British health officials gave the green light for Pfizer and Biontech’s Covid vaccine to be rolled out to the public, after receiving a recommendation for use by the Medicines and Healthcare Products Regulatory Agency (MHRA).
Vaccines usually take around a decade from start to finish to hit the shelves, whereas the Pfizer vaccine will be rolled out just under 10 months after it was first developed.
The government has ordered 40m doses of the vaccine, with the first 800,000 — enough to vaccinate 400,000 people — set to be distributed to hospital hubs across the UK over the next few days.
Speaking at last night’s Downing Street press conference, Prime Minister Boris Johnson hailed the “biological jiu jitsu” of the vaccine, telling the public it meant the pandemic would be over by the spring.
But the EU was swift to criticise the move yesterday, saying its own procedure was more thorough.

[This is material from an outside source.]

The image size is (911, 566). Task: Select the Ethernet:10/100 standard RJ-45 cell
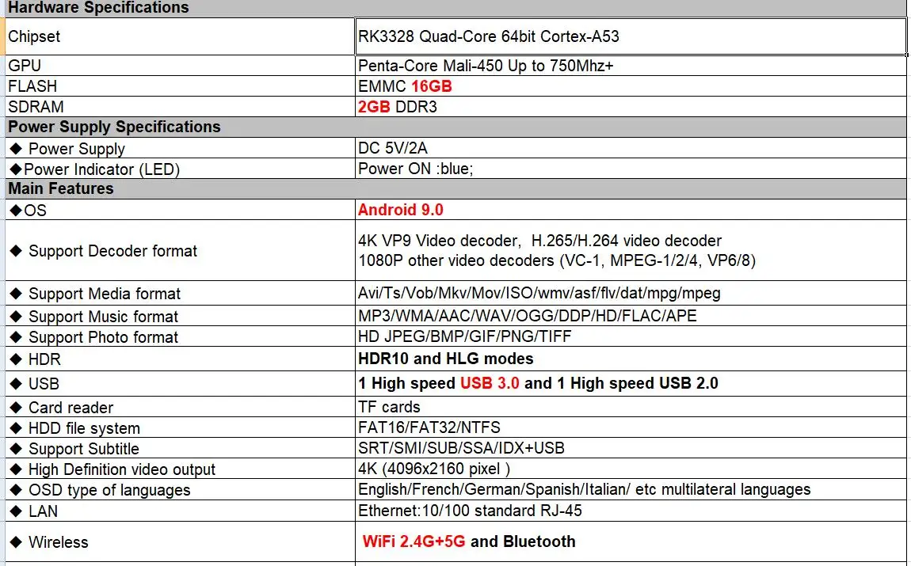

In a terse statement yesterday the European Medicines Agency (EMA), which is in charge of approving Covid-19 vaccines for the EU, said its longer approval procedure required more checks than the emergency procedure chosen by Britain.

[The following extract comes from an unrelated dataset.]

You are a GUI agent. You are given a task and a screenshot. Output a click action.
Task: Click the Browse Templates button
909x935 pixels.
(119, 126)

A spokesman for the European Commission said the EMA’s procedure was “the most effective regulatory mechanism to grant all EU citizens’ access to a safe and effective vaccine,” as it was based on more evidence.
Dr June Raine, chief executive of the UK’s MHRA, defended the rapid rollout yesterday, saying “no corners were cut” in its approval of the Pfizer vaccine.

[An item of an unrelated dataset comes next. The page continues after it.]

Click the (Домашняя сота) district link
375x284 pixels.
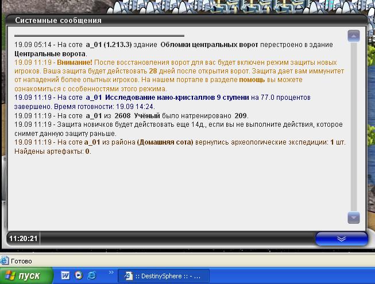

“The way in which the MHRA has worked is equivalent to all international standards,” she added.
It comes after European regulators on Tuesday pushed back formal safety assessments of the Pfizer/Biontech and Moderna vaccines, meaning vaccinations will not take place on the continent until next year.
The EMA said it planned to decide on whether to approve the vaccine being developed by Pfizer and BioNTech by 29 December, meaning distribution will not start until 2021.
It also said it does not plan on making a ruling on the Moderna vaccine until 12 January.
Meanwhile, America’s FDA does not expect to make a decision on vaccine approvals until mid-December.